「週休4日で月収15万円」という仕事を紹介する異色のサービスが、2014年9月からスタートする。対象は新卒の学生から25歳くらいまでの「未来志向の若者」という。
何やらわかりにくいサービスだが、狙っているのは芸術家やプロスポーツ選手、起業家など、自らの夢を実現しようと努力している若者たちで、彼らを支援しようという実験的な試みだ。
働きながら「やりたいこと」を見つける
「週休4日」とは「実働3日」を意味しており、週3日の労働で月収15万円を保証することで、残る週4日は自分の夢の実現に向け有意義に使ってもらおうというわけだ。
このサービスは、人材派遣・紹介のベンチャー企業「ビースタイル」が企画した「ゆるい就職」で、9月2日から説明会を開始する。同様のサービスは国内で前例がなく、業界初という。
米国をはじめとする主要先進国では「20代は人生観や職業観を模索するためのモラトリアム期間」とされ、あえて寄り道や遠回りをすることが社会的に推奨されている。ところが日本では大学卒業とともに、週5日フルタイムの正社員として働くのが主流となっている。しかし、芸術家やプロスポーツ選手、起業家などを目指す若者にとっては、新卒とともに希望の職業に就ける保証はなく、当面はアルバイトで生計を立てながら、自らの夢を追いかけるしかないのが現実だ。
そこでビースタイルは「週の半分以下の就労で生活に必要な所得を確保し、生きがいや働きがいのある『自分が本当にやりたい仕事』を見つける場を提供したい」と、ユニークなサービスを考えた。
有名大学の学生が応募
気になるのは、実働3日の仕事だが、具体的にはIT企業、ベンチャー企業など中小のオフィスワークが中心という。これらの中小企業の中には「スキルや能力があれば週3日でも採用したい」と考えているところが多いという。もちろん契約社員やアルバイトとして働くことになるが、その仕事が気に入れば、将来的に正社員を目指す道もあるという。

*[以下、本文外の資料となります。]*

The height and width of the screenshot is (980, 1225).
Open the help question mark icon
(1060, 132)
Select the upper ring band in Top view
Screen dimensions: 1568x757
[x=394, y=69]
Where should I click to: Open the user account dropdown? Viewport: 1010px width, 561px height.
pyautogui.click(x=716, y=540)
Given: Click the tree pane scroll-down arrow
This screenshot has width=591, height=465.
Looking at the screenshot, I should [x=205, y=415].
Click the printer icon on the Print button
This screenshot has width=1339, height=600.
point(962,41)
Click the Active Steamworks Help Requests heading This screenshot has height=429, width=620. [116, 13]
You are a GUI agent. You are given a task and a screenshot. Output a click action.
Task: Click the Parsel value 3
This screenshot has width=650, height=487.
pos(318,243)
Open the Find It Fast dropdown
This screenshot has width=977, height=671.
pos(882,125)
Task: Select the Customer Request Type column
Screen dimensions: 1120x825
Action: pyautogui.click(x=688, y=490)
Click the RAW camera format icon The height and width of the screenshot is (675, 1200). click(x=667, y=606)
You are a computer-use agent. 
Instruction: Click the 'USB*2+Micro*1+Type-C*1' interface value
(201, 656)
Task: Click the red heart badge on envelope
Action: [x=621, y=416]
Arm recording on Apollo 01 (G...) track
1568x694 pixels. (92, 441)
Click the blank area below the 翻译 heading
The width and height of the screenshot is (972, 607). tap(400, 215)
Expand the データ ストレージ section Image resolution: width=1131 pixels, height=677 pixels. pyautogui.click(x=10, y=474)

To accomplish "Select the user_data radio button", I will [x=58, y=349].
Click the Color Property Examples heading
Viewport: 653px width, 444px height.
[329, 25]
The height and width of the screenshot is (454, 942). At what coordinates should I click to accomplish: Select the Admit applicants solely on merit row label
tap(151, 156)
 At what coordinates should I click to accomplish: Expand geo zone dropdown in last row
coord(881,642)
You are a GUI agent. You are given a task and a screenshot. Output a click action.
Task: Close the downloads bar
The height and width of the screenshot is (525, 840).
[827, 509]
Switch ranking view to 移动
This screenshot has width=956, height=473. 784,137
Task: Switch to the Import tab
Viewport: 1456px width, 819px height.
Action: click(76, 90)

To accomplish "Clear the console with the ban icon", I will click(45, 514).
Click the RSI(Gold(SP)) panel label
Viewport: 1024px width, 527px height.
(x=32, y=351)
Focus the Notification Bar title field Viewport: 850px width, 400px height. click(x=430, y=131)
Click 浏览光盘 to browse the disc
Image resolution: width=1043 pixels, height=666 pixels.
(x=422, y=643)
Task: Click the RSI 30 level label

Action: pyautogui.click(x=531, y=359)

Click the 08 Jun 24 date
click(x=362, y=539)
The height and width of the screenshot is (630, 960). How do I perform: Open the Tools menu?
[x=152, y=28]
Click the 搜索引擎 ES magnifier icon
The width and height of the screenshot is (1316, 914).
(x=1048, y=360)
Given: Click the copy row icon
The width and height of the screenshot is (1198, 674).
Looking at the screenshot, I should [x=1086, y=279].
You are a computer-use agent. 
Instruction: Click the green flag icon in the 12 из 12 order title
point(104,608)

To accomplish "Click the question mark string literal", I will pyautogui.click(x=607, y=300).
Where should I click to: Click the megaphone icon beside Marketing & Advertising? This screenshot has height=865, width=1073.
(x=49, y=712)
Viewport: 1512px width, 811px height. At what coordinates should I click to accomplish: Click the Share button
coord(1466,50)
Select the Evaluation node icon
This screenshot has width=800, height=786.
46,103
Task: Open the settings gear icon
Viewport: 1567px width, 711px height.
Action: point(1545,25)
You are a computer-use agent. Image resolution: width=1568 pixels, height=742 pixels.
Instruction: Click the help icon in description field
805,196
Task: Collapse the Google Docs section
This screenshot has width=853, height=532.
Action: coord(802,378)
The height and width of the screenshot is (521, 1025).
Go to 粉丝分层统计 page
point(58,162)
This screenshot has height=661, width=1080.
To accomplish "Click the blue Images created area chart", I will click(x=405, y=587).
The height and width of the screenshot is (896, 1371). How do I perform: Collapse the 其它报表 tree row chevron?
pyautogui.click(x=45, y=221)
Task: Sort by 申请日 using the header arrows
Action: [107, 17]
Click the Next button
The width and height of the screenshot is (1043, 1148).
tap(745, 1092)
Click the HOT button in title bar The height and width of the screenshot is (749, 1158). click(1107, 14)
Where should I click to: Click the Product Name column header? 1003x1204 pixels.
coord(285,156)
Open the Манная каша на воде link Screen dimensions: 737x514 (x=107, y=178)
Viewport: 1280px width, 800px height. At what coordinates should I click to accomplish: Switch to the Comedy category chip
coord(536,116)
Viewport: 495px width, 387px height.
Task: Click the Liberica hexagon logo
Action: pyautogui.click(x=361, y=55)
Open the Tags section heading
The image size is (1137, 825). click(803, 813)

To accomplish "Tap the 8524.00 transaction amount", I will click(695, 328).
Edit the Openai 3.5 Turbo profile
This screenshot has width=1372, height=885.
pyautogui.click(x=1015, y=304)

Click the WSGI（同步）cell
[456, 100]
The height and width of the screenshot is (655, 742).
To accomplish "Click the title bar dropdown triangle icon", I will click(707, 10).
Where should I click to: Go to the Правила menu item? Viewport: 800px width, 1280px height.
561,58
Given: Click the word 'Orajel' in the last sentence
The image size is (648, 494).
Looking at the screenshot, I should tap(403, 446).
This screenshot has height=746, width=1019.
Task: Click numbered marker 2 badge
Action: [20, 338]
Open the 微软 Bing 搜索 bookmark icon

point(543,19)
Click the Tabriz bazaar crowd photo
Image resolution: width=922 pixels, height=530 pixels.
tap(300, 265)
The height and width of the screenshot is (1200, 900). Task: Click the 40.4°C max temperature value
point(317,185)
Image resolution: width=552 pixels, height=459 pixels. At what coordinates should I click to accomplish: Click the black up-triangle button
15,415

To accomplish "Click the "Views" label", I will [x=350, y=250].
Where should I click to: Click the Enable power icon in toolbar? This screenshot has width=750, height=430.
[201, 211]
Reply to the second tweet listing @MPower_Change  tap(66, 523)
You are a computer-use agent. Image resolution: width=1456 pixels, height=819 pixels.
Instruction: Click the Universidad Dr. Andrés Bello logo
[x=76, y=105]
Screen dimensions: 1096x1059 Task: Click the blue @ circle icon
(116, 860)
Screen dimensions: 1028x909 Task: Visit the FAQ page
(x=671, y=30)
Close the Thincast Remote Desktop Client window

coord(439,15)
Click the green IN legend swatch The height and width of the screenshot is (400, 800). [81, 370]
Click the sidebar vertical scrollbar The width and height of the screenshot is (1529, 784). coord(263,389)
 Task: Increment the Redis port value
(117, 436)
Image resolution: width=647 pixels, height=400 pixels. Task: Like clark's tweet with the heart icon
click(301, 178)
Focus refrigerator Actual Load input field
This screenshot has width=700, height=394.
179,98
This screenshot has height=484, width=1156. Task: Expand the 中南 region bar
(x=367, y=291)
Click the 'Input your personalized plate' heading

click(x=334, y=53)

ビースタイルによると、9月2日スタートの説明会は当初予定の定員80人に対して約360人の応募があり、人気は上々という。平均年齢は23.5歳で男女比は男性67%、女性33%。新卒が60%、既卒は40%という。大学別には東大・京大・一橋大など国公立が10.8%、早慶・上智・ICUが10.1%、MARCH(明治・青山学院・立教・中央・法政)が14.2%を占める。「比較的有名な大学の若者が多く集まっており、芸術や音楽活動をしている者、バックパッカーとして世界を放浪した経験がある者、起業準備中、アイドル見習い、元研究者など多様な若者が集まっている」という。
「ゆるい就職」は説明会を経て、マッチングが成立すれば11月ごろから働くことになるという。果たして数年後、このサービスを利用して働いた若者の間から、芸術家やプロスポーツ選手、起業家などクリエイティブな人材が生まれるのか、今から楽しみだ。